Veniva così alla luce un “disastro antropologico” di più lunga durata,
annotava il Censis alla fine del 2011. L’anno in cui l’irresponsabilità
berlusconiana aveva fatto intravedere anche per l’Italia un “rischio
greco”: mesi difficilissimi, segnati anche da un deterioramento della
nostra immagine internazionale “vissuto un po’ con dolore e un po’ con
vergogna”. Il fondo più buio di una deriva che l’azione del governo Monti
arrestò quasi sull’orlo del baratro senza riuscire però a ridare slancio al
Paese (“non è scattata la magia dello sviluppo fatto da governo e popolo”
si annotava alla fine del 2012): di qui le difficoltà degli anni
successivi, segnati dal “problema della sopravvivenza” e dall’incapacità di
far interagire e rendere trainanti gli elementi di vitalità pur presenti in
settori dell’economia, della società, della cultura.
Di “sospensione delle aspettative” il Censis parlava ancora l’anno scorso,
e in questo quadro possono essere meglio apprezzati i primi segnali di
ritrovata fiducia di quest’anno, dalla crescita dell’acquisto di beni
durevoli al dinamismo del mercato immobiliare, in un panorama di più
generale ripresa dei consumi ma segnato al tempo stesso da nuovi squilibri
sociali (alimentati anche dal restringimento del welfare). Segnato da una
ripresa dell’occupazione che non coinvolge ancora i giovani, che pur
pensano al futuro con maggior ottimismo (un altro dato da capire meglio).
Rimane molto rilevante inoltre il denaro non investito ma immobilizzato in
un “risparmio cautelativo” volto a fronteggiare le emergenze (non senza
ragioni, dato che l’anno scorso vi hanno dovuto attingere più di tre
milioni di famiglie).
Permangono insomma i tratti di una “società a bassa consistenza e quindi
con scarsa autopropulsione”, poco dinamica.
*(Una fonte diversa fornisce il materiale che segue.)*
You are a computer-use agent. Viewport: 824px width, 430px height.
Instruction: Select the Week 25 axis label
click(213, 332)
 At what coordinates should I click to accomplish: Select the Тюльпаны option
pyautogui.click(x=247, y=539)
Vi è certo stato un
“volontarismo della politica”, si osserva — in positiva controtendenza
rispetto a rassegnazione e pessimismo — ma non è riuscito a ridare slancio
all’economia e alla società per l’assenza di un progetto generale, di
un’idea di futuro capace di radicarsi nel corpo vivo del Paese. Per una
enfatizzazione della decisione di vertice, a partire dall’azione di
governo, che non ha saputo costruire una vera “catena di comando”. Non ha
saputo penetrare nelle pieghe reali della società: non vi è stata dunque
quella “osmosi tra primato della politica e mondi vitali sociali” che ha
caratterizzato le fasi più espansive della nostra storia. E questa mancata
dialettica fra politica e società ha lasciato la cultura collettiva
“prigioniera della cronaca”, del giorno per giorno e dei messaggi più
negativi. Ha lasciato ancora isolati gli elementi e i fattori più dinamici,
troppo spesso lontani dalla luce dei riflettori. Troppo spesso
sottovalutati o considerati solo marginalmente: “il resto”, per dirla con
il Censis, rispetto agli ingannevoli pilastri delle narrazioni prevalenti.
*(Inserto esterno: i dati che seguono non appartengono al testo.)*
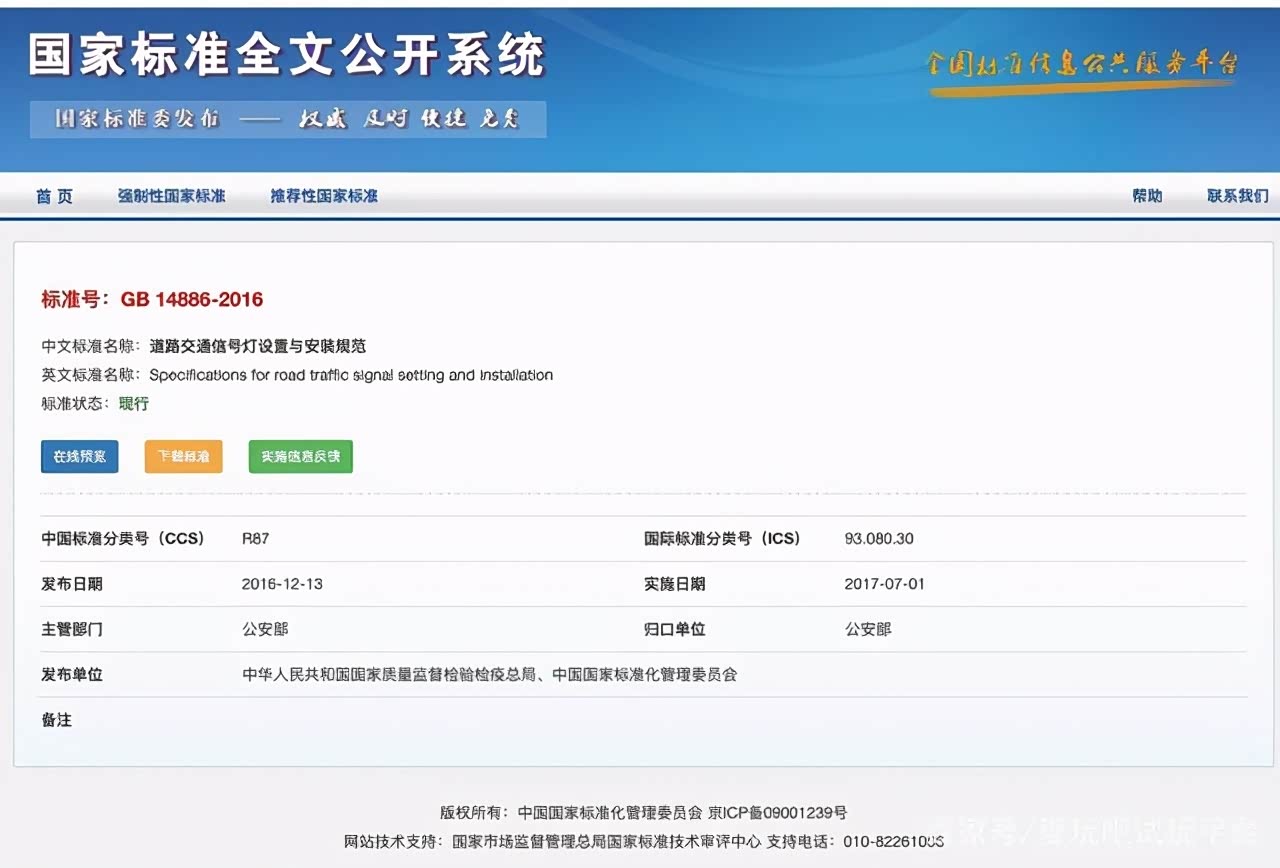Click the green 现行 status text
This screenshot has height=868, width=1280.
[134, 404]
Eppure è proprio a questo “resto” che occorre guardare, sottolinea il
rapporto: ai settori capaci di vincere le sfide internazionali, ai nostri
tradizionali punti di forza nella stessa manifattura e soprattutto alle
sinergie e alla “ibridazione” di differenti comparti e competenze, capaci
di dar vita ad un nuovo Italian style (dall’abbigliamento
all’agroalimentare e al turismo).
Si aggiungano altri elementi significativi, relativi ad esempio
all’immigrazione: su di essa ha certo agito il peso della crisi, si annota,
ma hanno operato anche significativi elementi di “integrazione molecolare”
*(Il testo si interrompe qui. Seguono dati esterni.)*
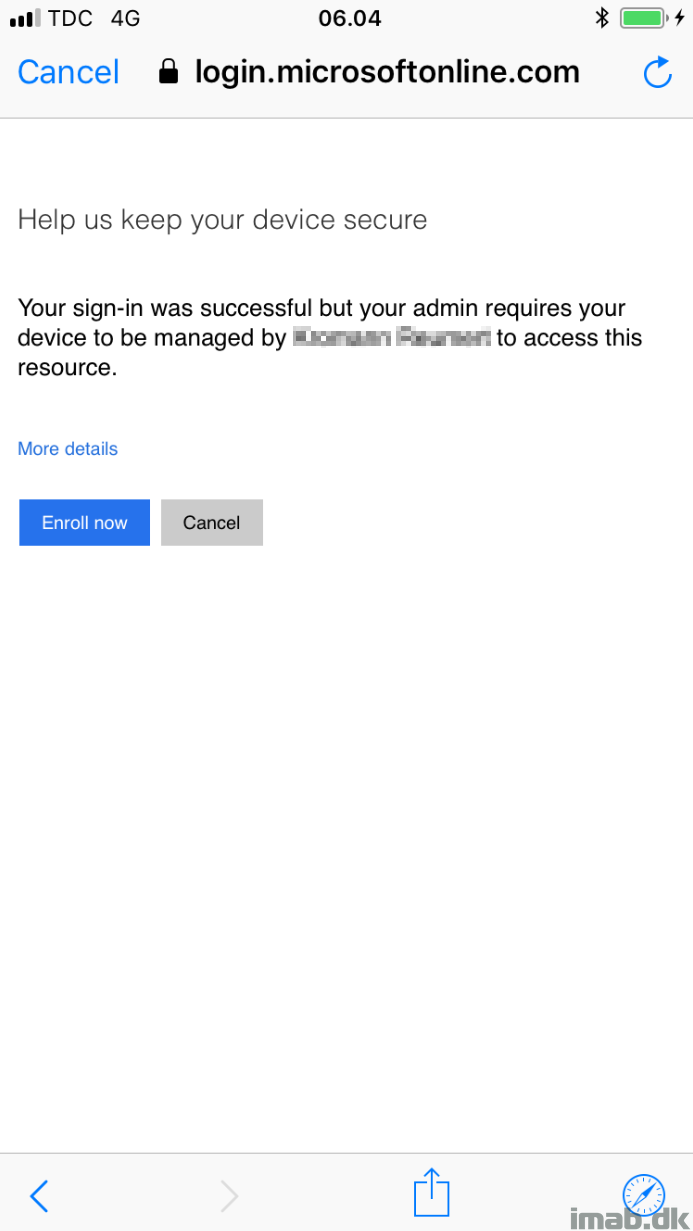Click the Enroll now button
This screenshot has height=1231, width=693.
(84, 522)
capaci di evitare, forse, il “rischio banlieue”.
Non mancano altri segnali positivi, pur “minori”, connessi anche agli stili
di vita. Né mancano, sul versante opposto, le forti inquietudini connesse
alla crescente sfiducia nei confronti delle istituzioni politiche e
dell’Europa. Vi è in realtà una grande domanda sottesa all’intero rapporto:
qual è il Paese che esce dagli anni della crisi? Quali ne sono le
potenzialità e le modificazioni profonde, le propensioni generali e le
pulsioni particolaristiche? Non siamo rimasti uguali, il Censis ce lo
ricorda, e questa domanda non può essere elusa.